A close view of our case demonstrated an unusual pattern of normal conduction alternating with LBBB or 2:1 LBBB which is referred to a normal QRS alternating with bundle branch block pattern QRS complex due to blockage of the isolated left bundle branch with constant PR, PP and RR intervals. Friedberg first described in 1949 the interesting phenomenon that was initially named as intermittent bundle branch block. Subsequently, more cases were reported associated with atherosclerotic heart disease. Fenichel et al. in 1977 were the first to document this ECG finding in Staphylococcus aureus endocarditis.3
Left bundle branch (LBB) usually gets depolarised either anterograde from sinus impulse (normal conduction pattern) and, if injured, then retrograde from the healthy right bundle branch via trans septal conduction (pattern seen in typical 1:1 LBBB). Anterograde conduction is blocked when sinus cycle length is less than the effective refractory period (ERP) of LBB and next impulse arrives before LBB is recovered from prior conduction. Now impulse is conducted via retrograde conduction to LBB and results in a wide LBBB pattern QRS complex. This is a typical pattern seen in 1:1 LBBB.

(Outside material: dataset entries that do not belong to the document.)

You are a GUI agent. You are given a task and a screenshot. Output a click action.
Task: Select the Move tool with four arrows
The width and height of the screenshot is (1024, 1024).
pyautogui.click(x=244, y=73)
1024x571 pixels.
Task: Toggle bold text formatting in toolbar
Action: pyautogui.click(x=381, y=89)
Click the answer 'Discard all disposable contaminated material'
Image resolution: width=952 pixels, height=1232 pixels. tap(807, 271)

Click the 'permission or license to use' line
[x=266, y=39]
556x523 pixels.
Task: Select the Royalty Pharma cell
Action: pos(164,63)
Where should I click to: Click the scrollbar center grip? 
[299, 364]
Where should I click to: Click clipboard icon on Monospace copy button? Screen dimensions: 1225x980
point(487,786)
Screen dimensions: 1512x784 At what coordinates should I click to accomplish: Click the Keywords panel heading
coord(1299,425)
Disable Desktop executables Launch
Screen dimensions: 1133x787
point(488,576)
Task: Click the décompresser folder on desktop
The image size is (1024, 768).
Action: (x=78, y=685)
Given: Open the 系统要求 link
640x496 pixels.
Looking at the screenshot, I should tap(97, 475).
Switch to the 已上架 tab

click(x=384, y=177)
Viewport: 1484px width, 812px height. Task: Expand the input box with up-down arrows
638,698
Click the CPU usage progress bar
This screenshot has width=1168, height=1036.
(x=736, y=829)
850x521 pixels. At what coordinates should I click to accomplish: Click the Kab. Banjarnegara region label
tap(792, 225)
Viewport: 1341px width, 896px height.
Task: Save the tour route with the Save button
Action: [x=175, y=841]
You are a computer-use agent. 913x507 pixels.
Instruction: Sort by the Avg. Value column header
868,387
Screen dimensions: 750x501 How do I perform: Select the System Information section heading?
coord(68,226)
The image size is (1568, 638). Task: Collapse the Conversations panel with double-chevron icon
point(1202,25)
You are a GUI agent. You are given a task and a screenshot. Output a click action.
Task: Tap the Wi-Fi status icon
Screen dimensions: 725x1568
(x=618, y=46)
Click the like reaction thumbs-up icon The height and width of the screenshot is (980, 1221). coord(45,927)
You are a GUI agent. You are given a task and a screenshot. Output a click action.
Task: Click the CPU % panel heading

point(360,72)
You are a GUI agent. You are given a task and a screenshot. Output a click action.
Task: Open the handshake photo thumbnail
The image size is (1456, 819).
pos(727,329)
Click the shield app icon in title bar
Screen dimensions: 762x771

The plausible explanation for 2:1 LBBB is that the activation coming from the right bundle branch through the septum can also be blocked retrogradely over the left bundle branch when the sinus rate is fast enough for the activation to fall in the retrograde refractory period of the left bundle branch. This results in anterograde, as well as retrograde block in the left bundle branch and thus does not allow the resetting of the refractory periods (no linking phenomenon). Thus, the next sinus activation will find a non-refractory left bundle branch and LBBB will disappear (see Figure 3). We also observe 1:1 LBBB for slightly higher heart rates, which cannot be explained by the persistence of lack of retrograde conduction over the left bundle branch (even rather favoured by the higher heart rate) since this obligatorily implies a 2:1 LBBB pattern. Conversely, this is the decrease in His-Purkinje tissues refractory periods during elevated heart rates which can explain an enhancement of retrograde conduction and thus a new linking phenomenon.4
First degree heart block can be easily explained with endocarditis-related vegetation and abscess formation around the AV node and it has been well documented in the literature. Appearance and disappearance of atrial fibrillation was most likely a cardiac ischaemia induced transient phenomenon.